Work instructions: Transcribe the records below word for word, leaving every picture out.

Data for analysis:
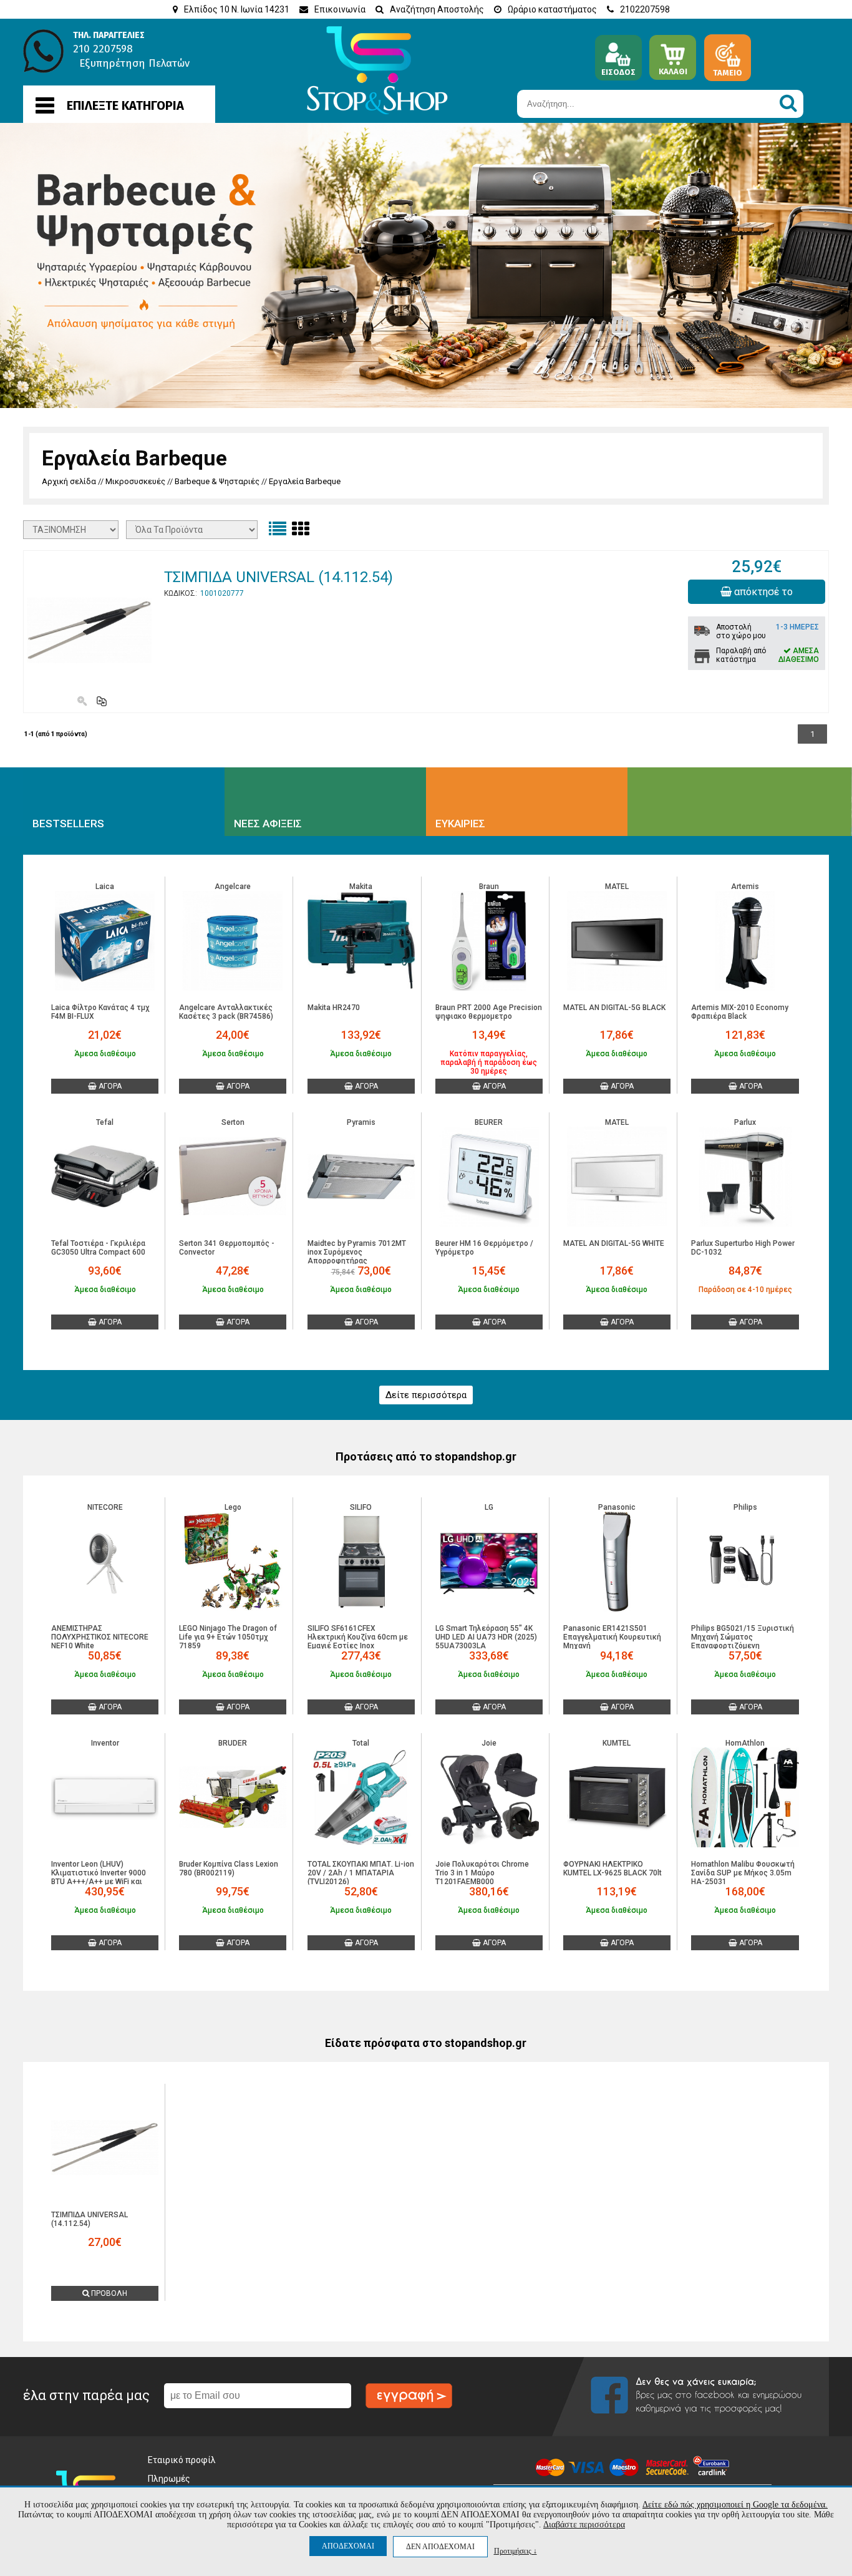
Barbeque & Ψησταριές (217, 481)
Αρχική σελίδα (69, 481)
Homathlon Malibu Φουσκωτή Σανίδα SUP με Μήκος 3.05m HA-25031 (743, 1873)
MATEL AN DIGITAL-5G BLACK (614, 1007)
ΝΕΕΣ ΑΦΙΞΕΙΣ (268, 823)
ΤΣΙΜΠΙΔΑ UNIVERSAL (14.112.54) (278, 577)
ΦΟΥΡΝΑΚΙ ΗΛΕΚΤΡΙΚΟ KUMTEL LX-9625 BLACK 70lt (612, 1868)
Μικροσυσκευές (135, 481)
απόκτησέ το (762, 592)
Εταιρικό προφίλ (182, 2460)
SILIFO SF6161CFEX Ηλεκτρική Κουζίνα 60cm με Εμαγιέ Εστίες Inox (357, 1637)
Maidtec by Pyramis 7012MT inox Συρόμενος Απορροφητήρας (356, 1252)
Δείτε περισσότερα (426, 1395)
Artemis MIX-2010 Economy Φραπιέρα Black (739, 1012)
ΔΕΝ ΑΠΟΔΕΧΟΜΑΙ (440, 2546)
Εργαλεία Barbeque (305, 481)
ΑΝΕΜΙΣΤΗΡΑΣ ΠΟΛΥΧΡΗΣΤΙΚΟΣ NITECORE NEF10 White (99, 1637)
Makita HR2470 (333, 1007)
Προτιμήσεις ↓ (515, 2551)
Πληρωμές (169, 2479)
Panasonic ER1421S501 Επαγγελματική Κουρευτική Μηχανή (612, 1637)
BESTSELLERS (68, 823)
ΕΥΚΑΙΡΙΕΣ (460, 823)
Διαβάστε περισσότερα (584, 2524)
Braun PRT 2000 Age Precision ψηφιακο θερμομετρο (488, 1012)
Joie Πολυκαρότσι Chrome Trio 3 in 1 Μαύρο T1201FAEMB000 (482, 1873)
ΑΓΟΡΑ (109, 1086)
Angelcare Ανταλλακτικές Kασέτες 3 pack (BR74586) (226, 1012)
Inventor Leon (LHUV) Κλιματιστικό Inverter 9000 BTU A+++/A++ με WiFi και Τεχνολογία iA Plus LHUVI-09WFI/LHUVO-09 (98, 1881)
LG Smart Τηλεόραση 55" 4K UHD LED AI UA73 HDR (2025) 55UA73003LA (486, 1637)
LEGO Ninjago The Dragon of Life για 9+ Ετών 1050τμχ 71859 (228, 1637)
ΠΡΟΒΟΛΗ (108, 2293)
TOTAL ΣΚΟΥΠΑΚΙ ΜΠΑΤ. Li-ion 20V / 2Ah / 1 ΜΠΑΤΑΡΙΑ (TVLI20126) (360, 1873)
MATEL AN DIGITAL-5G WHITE (613, 1243)
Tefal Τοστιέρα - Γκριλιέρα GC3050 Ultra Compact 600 (98, 1247)
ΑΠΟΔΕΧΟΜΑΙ (348, 2546)
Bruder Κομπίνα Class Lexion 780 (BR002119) (228, 1868)
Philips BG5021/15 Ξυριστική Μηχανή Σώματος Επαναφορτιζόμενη (742, 1637)
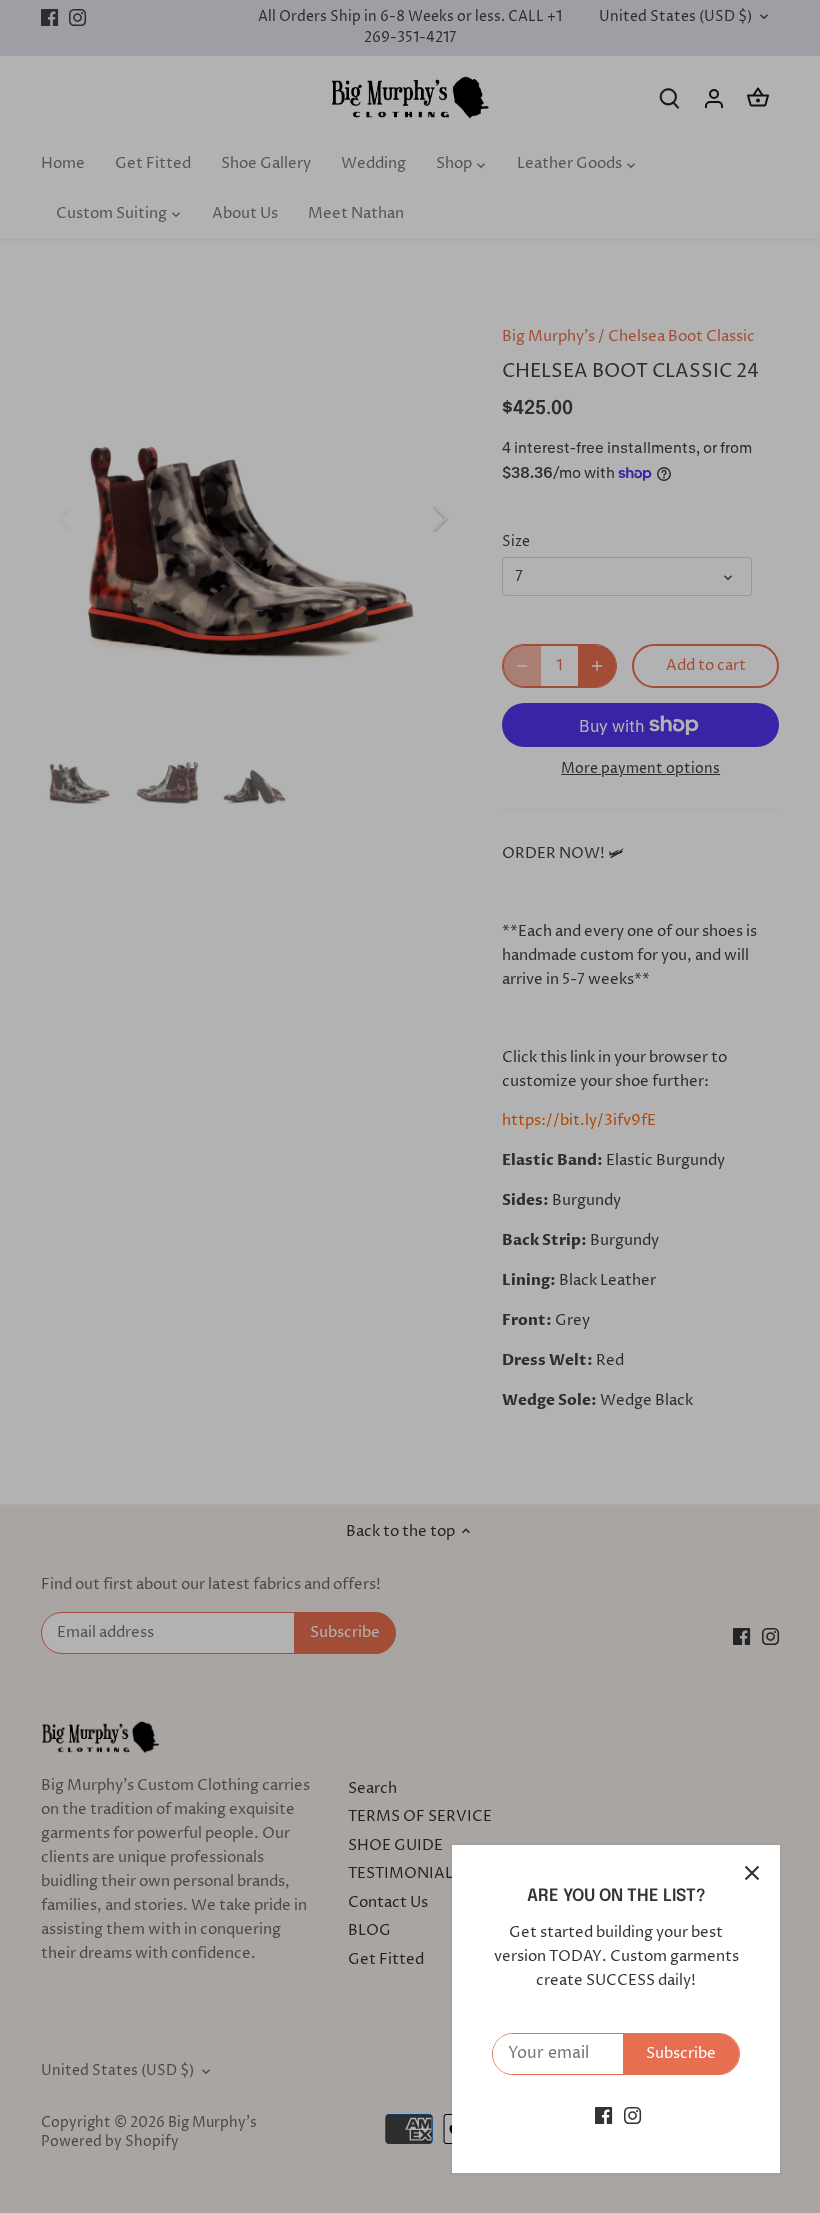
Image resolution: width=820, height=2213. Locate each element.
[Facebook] (603, 2115)
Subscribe (681, 2053)
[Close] (752, 1873)
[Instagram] (632, 2115)
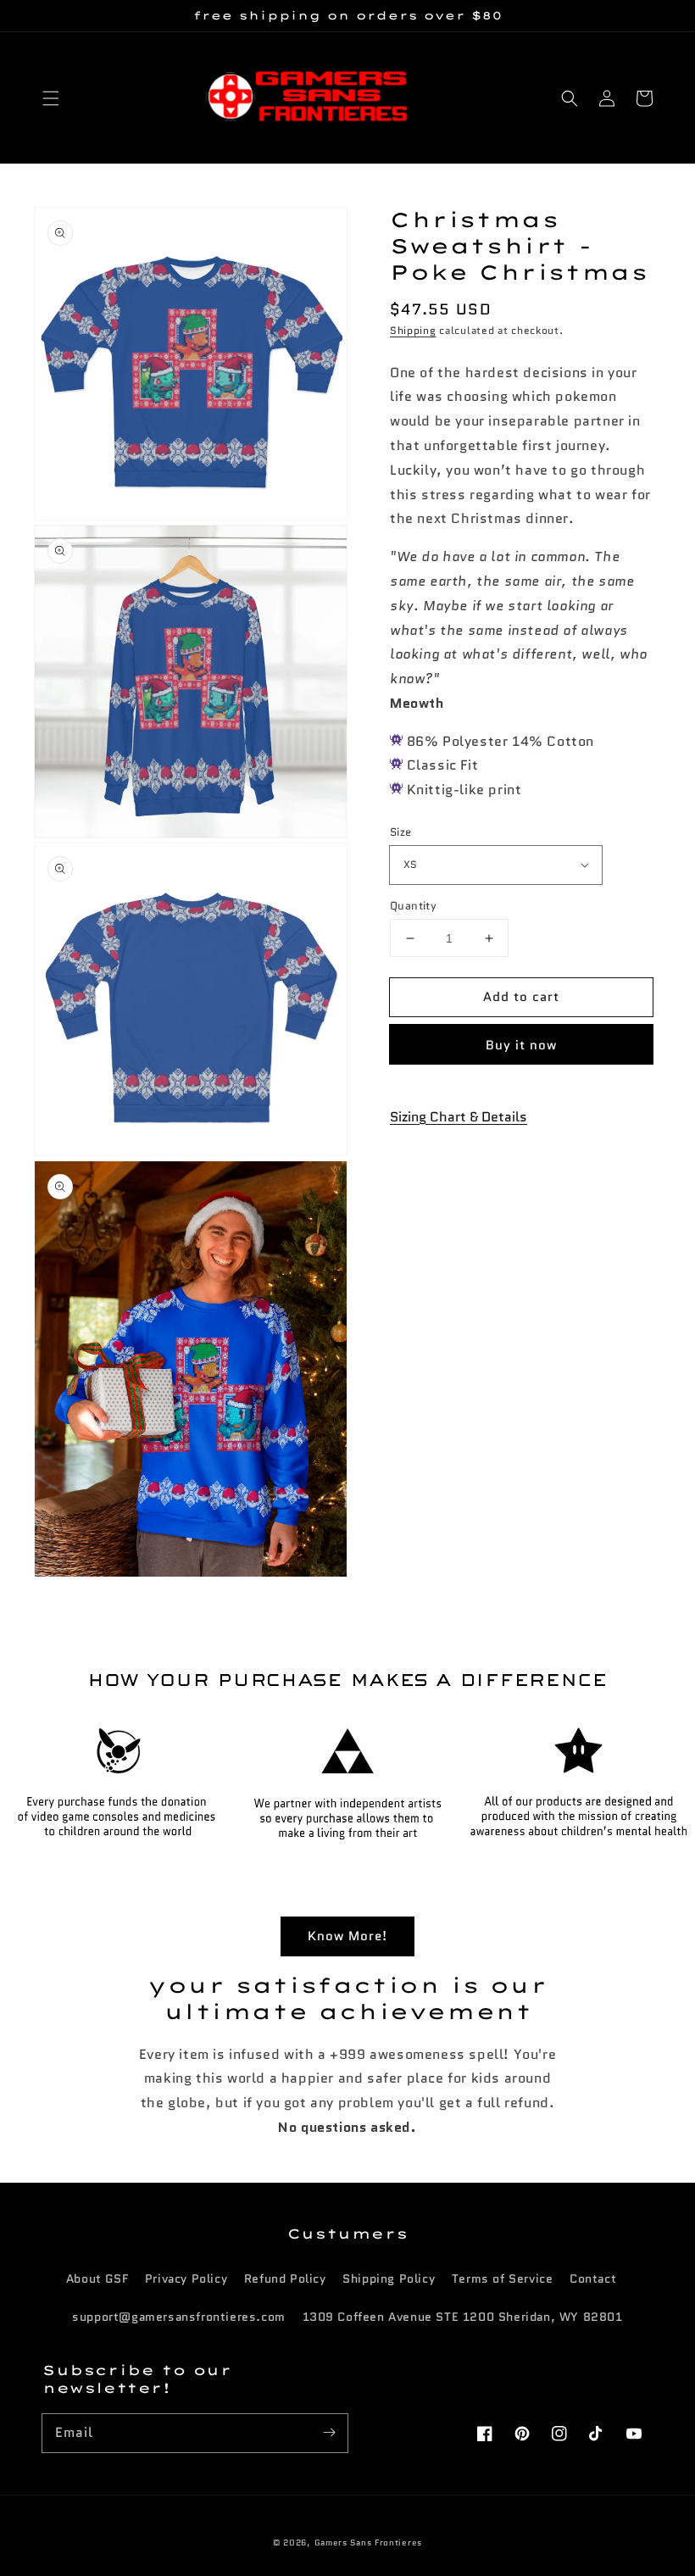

Answer area:
Barbeque & Ψησταριές (217, 481)
Αρχική σελίδα (69, 481)
Homathlon Malibu Φουσκωτή Σανίδα SUP με Μήκος 3.05m HA-25031 (743, 1873)
MATEL AN DIGITAL-5G BLACK (614, 1007)
ΝΕΕΣ ΑΦΙΞΕΙΣ (268, 823)
ΤΣΙΜΠΙΔΑ UNIVERSAL (14.112.54) (278, 577)
ΦΟΥΡΝΑΚΙ ΗΛΕΚΤΡΙΚΟ KUMTEL LX-9625 BLACK 70lt (612, 1868)
Μικροσυσκευές (135, 481)
απόκτησέ το (762, 592)
Εταιρικό προφίλ (182, 2460)
SILIFO SF6161CFEX Ηλεκτρική Κουζίνα 60cm με Εμαγιέ Εστίες Inox (357, 1637)
Maidtec by Pyramis 7012MT inox Συρόμενος Απορροφητήρας (356, 1252)
Δείτε περισσότερα (426, 1395)
Artemis MIX-2010 Economy Φραπιέρα Black (739, 1012)
ΔΕΝ ΑΠΟΔΕΧΟΜΑΙ (440, 2546)
Εργαλεία Barbeque (305, 481)
ΑΝΕΜΙΣΤΗΡΑΣ ΠΟΛΥΧΡΗΣΤΙΚΟΣ NITECORE NEF10 White (99, 1637)
Makita HR2470 (333, 1007)
Προτιμήσεις ↓ (515, 2551)
Πληρωμές (169, 2479)
Panasonic ER1421S501 Επαγγελματική Κουρευτική Μηχανή (612, 1637)
BESTSELLERS (68, 823)
ΕΥΚΑΙΡΙΕΣ (460, 823)
Διαβάστε περισσότερα (584, 2524)
Braun PRT 2000 Age Precision ψηφιακο θερμομετρο (488, 1012)
Joie Πολυκαρότσι Chrome Trio 3 in 1 Μαύρο T1201FAEMB000 (482, 1873)
ΑΓΟΡΑ (109, 1086)
Angelcare Ανταλλακτικές Kασέτες 3 pack (BR74586) (226, 1012)
Inventor Leon (LHUV) Κλιματιστικό Inverter 9000 BTU A+++/A++ με WiFi και Τεχνολογία iA Plus LHUVI-09WFI/LHUVO-09 (98, 1881)
LG Smart Τηλεόραση 55" 4K UHD LED AI UA73 HDR (2025) 55UA73003LA (486, 1637)
LEGO Ninjago The Dragon of Life για 9+ Ετών 1050τμχ 71859 (228, 1637)
ΠΡΟΒΟΛΗ (108, 2293)
TOTAL ΣΚΟΥΠΑΚΙ ΜΠΑΤ. Li-ion 20V / 2Ah / 1 ΜΠΑΤΑΡΙΑ (TVLI20126) (360, 1873)
MATEL AN DIGITAL-5G WHITE (613, 1243)
Tefal Τοστιέρα - Γκριλιέρα GC3050 Ultra Compact 600 (98, 1247)
ΑΠΟΔΕΧΟΜΑΙ (348, 2546)
Bruder Κομπίνα Class Lexion 780 (BR002119) (228, 1868)
Philips BG5021/15 Ξυριστική Μηχανή Σώματος Επαναφορτιζόμενη (742, 1637)
Image resolution: width=820, height=2213. Locate each element.
[Facebook] (603, 2115)
Subscribe (681, 2053)
[Close] (752, 1873)
[Instagram] (632, 2115)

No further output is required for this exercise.